Not ALS but tongue issues. Your opinions?

Status
Not open for further replies.

ncowleyc

New member
Joined
Feb 1, 2020
Messages
5
Reason
Other
Diagnosis
00/0000
Country
US
State
OH
City
Beavercreek
Hello all, I am posting this in order to get opinions on my tongue. I know almost for certain I don't have als. I am just wanting some opinions on whether my tongue has Atrophy and Fasciculations. Some background.

I have had about 3 years of worsening ability to walk. I am currently in a power wheelchair at home and a walker outside. No money for ramp. I have had trigeminal neuralgia a few years ago as well as currently all my major joints have osteoarthritis bone on bone with avascular necrosis. My inflammatory markers as well as rheumatoid factor were elevated but not enough for the rheumatologist to say it was rheumatoid arthritis.

I lost my hearing in my left ear September 2018. Went to ENT. Said sudden sensoneural hearing loss in the low frequencies. He injected steroids and a year later it almost recovered. A month and a half ago it came back worse in that ear. A few days after that I had twitching on my upper lip, mainly when I started talking or ate. I waited a few days and when it didn't go away I decided to record it for my neurologist. While doing that I noticed my tongue and the back of the roof of my mouth was also twitching.

I have also had fatigue while chewing. Closing is easier but when I open my jaw feels like it sticks for a second. Really jerky opening. I do get food stuck at back of throat and cough to dislodge it. I drink and don't choke but a few seconds later I feel something in my lungs that I have to cough to clear. I had an emg a year ago on my lower legs. The emg Dr said I had motor radiculopathy in both legs chronic and acute. Probably a pinched nerve. No evidence on MRI so don't know why.

If you could give me your opinions I would appreciate it. Thank you.
 
Last edited by a moderator:
Please read this if you have not already done so

If you know you don’t have ALS, why are you posting on an ALS forum?

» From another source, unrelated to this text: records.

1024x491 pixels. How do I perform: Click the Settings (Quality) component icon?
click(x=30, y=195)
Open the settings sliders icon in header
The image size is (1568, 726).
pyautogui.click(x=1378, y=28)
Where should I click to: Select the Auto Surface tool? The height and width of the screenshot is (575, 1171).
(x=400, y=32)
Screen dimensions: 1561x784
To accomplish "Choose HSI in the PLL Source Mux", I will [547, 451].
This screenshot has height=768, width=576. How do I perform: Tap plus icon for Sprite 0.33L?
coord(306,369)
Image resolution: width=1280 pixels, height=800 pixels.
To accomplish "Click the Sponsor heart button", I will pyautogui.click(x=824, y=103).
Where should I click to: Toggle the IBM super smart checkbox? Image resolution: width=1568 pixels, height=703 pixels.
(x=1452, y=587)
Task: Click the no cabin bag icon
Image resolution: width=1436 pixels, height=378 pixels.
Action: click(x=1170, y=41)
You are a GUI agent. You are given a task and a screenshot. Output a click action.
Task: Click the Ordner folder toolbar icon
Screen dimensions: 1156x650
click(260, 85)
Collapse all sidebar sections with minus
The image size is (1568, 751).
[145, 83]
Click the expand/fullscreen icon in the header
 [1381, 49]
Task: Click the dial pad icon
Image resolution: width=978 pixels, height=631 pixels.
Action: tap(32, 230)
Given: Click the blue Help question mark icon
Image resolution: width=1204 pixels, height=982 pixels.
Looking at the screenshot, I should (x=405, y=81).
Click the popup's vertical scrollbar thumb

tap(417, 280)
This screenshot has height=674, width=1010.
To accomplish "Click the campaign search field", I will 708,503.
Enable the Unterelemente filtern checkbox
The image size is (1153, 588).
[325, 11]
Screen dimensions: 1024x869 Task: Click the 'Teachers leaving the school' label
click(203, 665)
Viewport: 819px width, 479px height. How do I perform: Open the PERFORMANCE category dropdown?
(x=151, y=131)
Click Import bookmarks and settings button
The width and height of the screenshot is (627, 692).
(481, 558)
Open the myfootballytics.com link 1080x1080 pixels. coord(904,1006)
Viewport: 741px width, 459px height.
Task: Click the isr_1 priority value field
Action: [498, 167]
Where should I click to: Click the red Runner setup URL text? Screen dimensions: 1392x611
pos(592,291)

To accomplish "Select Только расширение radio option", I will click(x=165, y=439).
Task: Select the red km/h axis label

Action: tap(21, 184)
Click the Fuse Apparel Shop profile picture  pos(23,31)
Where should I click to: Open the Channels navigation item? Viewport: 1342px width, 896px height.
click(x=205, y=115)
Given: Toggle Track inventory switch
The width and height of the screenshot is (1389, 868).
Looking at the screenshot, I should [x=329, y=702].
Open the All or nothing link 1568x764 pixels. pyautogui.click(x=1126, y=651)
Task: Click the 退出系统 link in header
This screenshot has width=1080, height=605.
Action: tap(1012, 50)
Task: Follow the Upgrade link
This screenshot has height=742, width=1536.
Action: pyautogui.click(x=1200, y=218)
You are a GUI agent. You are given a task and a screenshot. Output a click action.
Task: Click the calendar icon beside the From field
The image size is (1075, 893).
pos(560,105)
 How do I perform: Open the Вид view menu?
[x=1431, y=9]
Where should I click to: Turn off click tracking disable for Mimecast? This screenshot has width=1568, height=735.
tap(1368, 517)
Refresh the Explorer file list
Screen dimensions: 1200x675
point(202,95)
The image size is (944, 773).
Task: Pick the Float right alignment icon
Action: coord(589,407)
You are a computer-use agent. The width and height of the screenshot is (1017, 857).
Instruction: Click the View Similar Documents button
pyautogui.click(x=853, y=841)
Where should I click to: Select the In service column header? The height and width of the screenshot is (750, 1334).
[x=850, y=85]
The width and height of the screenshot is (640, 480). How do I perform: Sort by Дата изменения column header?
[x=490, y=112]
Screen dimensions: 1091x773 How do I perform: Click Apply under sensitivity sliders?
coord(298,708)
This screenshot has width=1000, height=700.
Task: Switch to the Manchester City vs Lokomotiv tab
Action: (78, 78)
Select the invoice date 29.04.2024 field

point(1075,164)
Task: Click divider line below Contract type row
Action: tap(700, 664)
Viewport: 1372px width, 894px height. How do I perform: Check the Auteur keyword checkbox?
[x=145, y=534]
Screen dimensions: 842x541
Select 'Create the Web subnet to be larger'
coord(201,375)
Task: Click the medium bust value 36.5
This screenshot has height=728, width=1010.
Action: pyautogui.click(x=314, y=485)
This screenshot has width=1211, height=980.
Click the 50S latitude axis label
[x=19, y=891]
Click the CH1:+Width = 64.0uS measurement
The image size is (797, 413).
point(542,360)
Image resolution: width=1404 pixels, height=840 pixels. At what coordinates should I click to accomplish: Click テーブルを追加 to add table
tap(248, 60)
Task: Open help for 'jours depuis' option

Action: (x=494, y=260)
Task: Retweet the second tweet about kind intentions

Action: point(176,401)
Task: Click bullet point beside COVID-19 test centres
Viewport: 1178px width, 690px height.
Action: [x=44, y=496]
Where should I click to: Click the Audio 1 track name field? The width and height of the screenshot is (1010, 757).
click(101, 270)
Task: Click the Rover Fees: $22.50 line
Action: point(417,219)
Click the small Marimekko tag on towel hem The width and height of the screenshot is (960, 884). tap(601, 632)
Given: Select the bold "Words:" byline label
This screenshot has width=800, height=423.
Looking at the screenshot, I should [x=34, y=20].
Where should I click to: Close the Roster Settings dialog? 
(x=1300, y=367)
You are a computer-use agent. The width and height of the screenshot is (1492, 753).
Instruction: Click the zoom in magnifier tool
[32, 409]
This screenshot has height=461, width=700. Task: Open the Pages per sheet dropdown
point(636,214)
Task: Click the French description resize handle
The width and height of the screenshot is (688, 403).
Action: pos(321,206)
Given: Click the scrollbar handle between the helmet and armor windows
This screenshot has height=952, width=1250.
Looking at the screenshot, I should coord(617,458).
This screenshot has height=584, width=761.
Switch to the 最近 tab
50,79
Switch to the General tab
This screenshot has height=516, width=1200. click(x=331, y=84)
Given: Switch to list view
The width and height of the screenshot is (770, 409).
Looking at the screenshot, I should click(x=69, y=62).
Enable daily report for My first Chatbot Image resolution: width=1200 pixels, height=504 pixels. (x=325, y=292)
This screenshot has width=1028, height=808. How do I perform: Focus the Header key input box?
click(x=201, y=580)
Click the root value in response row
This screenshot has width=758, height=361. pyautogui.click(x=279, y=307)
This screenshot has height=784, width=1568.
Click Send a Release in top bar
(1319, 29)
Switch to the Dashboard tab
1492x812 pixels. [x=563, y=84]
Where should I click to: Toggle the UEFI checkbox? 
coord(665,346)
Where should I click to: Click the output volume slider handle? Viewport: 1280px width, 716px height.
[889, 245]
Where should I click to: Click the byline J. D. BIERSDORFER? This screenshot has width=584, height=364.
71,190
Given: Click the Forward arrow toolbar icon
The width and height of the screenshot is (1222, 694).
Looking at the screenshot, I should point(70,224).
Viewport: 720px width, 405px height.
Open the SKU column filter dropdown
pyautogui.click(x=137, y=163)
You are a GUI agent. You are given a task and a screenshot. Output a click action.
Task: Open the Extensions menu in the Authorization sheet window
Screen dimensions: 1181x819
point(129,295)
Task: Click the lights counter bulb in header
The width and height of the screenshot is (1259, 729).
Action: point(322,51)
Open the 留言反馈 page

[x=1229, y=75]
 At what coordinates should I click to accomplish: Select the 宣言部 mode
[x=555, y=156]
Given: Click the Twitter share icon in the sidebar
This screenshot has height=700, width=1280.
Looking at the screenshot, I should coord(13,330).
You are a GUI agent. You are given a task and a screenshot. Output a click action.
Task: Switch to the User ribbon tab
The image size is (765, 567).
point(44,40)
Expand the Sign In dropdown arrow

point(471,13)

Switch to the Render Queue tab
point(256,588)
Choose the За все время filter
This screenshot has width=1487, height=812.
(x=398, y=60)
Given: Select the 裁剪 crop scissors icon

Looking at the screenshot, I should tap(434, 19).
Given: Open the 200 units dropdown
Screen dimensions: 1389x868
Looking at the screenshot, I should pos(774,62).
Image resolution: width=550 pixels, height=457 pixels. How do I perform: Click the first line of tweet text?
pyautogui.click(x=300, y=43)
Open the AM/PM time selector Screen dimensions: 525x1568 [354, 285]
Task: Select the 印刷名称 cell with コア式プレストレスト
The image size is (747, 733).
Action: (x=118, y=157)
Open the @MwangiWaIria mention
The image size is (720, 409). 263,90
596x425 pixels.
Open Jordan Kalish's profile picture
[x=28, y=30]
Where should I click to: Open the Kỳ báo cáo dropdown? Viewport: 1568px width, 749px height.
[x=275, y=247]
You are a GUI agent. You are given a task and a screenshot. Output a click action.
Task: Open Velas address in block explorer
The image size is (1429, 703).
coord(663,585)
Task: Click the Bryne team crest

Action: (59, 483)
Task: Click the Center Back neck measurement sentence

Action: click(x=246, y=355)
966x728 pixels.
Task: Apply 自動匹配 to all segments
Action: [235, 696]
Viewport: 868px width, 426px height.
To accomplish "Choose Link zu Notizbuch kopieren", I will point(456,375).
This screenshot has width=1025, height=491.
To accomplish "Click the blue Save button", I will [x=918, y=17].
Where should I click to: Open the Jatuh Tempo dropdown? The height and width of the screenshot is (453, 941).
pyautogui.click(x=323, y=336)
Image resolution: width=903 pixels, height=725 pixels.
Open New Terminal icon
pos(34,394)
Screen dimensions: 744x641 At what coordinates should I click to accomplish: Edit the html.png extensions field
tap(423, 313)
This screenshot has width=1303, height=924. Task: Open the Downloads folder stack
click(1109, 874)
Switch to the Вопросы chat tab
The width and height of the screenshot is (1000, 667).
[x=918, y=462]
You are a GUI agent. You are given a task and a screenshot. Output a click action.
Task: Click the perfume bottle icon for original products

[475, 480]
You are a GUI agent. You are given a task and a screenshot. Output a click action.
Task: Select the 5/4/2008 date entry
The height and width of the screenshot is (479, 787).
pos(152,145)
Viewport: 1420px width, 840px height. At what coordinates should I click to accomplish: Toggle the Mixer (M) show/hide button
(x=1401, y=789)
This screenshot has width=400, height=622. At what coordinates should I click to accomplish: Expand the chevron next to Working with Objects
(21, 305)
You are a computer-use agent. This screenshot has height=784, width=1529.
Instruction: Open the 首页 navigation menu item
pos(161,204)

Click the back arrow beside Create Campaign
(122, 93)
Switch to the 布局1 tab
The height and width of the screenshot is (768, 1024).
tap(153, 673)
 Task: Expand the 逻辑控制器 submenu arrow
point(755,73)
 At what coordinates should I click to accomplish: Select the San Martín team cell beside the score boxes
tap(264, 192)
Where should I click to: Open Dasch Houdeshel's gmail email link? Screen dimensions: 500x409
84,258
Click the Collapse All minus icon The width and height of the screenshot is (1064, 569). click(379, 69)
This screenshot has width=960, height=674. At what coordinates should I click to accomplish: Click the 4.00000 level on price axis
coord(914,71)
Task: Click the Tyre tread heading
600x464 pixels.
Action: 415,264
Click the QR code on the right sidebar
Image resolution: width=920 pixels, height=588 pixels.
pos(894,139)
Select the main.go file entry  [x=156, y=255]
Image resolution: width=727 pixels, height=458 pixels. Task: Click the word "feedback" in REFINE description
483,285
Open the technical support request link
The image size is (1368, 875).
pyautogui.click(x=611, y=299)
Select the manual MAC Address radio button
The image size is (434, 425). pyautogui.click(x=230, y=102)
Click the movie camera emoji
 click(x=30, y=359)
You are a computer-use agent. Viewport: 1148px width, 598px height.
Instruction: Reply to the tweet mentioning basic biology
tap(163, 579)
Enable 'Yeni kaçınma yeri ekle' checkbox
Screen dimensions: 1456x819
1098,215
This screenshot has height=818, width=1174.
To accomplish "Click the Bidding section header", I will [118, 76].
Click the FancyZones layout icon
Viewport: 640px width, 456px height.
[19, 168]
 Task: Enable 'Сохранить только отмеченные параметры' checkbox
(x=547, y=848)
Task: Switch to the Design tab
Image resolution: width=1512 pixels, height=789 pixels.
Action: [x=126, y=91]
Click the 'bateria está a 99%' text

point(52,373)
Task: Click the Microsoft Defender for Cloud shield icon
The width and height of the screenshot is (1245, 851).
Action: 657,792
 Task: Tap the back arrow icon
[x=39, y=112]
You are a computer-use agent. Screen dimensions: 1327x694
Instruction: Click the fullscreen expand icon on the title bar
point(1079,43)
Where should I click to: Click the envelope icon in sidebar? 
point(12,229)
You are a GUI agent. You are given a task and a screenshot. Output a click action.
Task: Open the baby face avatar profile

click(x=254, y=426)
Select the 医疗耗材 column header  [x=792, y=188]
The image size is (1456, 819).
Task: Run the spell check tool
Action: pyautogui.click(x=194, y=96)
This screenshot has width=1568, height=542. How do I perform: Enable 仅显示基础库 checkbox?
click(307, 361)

Are you in a wheelchair because of osteoarthritis and avascular necrosis?
Twitching is common, nonspecific, and meaningless. Even tongue twitching. The first sign of ALS in the bulbar region tends to be slurred speech that others notice.

We kindly request no tongue videos. It’s gross. I have deleted your video which does appear to show some tongue twitching when the tongue is stuck out. Only your doctor can assess if you have atrophy.

So you have a multitude of medical issues but not a clear picture for ALS. This is not a general health forum. Please keep working with your doctors.
 
I would go to a neuromuscular center such as the University of Cincy for reconsideration of your primary diagnosis. There are a number of genetic and acquired sensorimotor neuropathies that should be ruled out, if only to ensure you are receiving all benefits to which you are entitled. However, lots of meds can also damage the ears.

Best,
Laurie
 
Thank you for your opinions. Sorry about the video. Your website won't let me upload a video and the link I tried to post put the video up. I wanted it to be optional to click on the link. The reason I use the wheelchair, gotten though a long vetted system from Medicaid, is because of clinical weakness and fatigue.

We were thinking it could be from an autoimmune disease but just ruled that out. We also ruled out structural from spine. I know snhl can be from ototoxic medication but I have had this in the right ear a few years before medication. I do have slurred speech towards the end of the day but I also have no teeth so not surprising.

In the last few months I have had numbness in upper arms then weakness especially when turning my palm up. My hands are getting clumsy so cooking is getting harder. Waking up deaf and then having trouble chewing and swallowing is a little alarming so I have been looking for information until I see my neurologist this weekend. I would think this could be als except for the sensory problems. But I know more than one thing could be going on with me medically. So just wanted an opinion on what exactly Atrophy and Fasciculations looked like because their is so little information on the internet. Thank you for your precious time
 
I'm not sure if you mentioned this, but did you have a brain MRI? I ask because last May I woke up with with near complete hearing loss in my right ear. The doctor said SSNHL and, because I had waited a few months before getting it checked, said it was too late for steroids. He also suspected an acoustic neuroma, which is only detected through a brain MRI.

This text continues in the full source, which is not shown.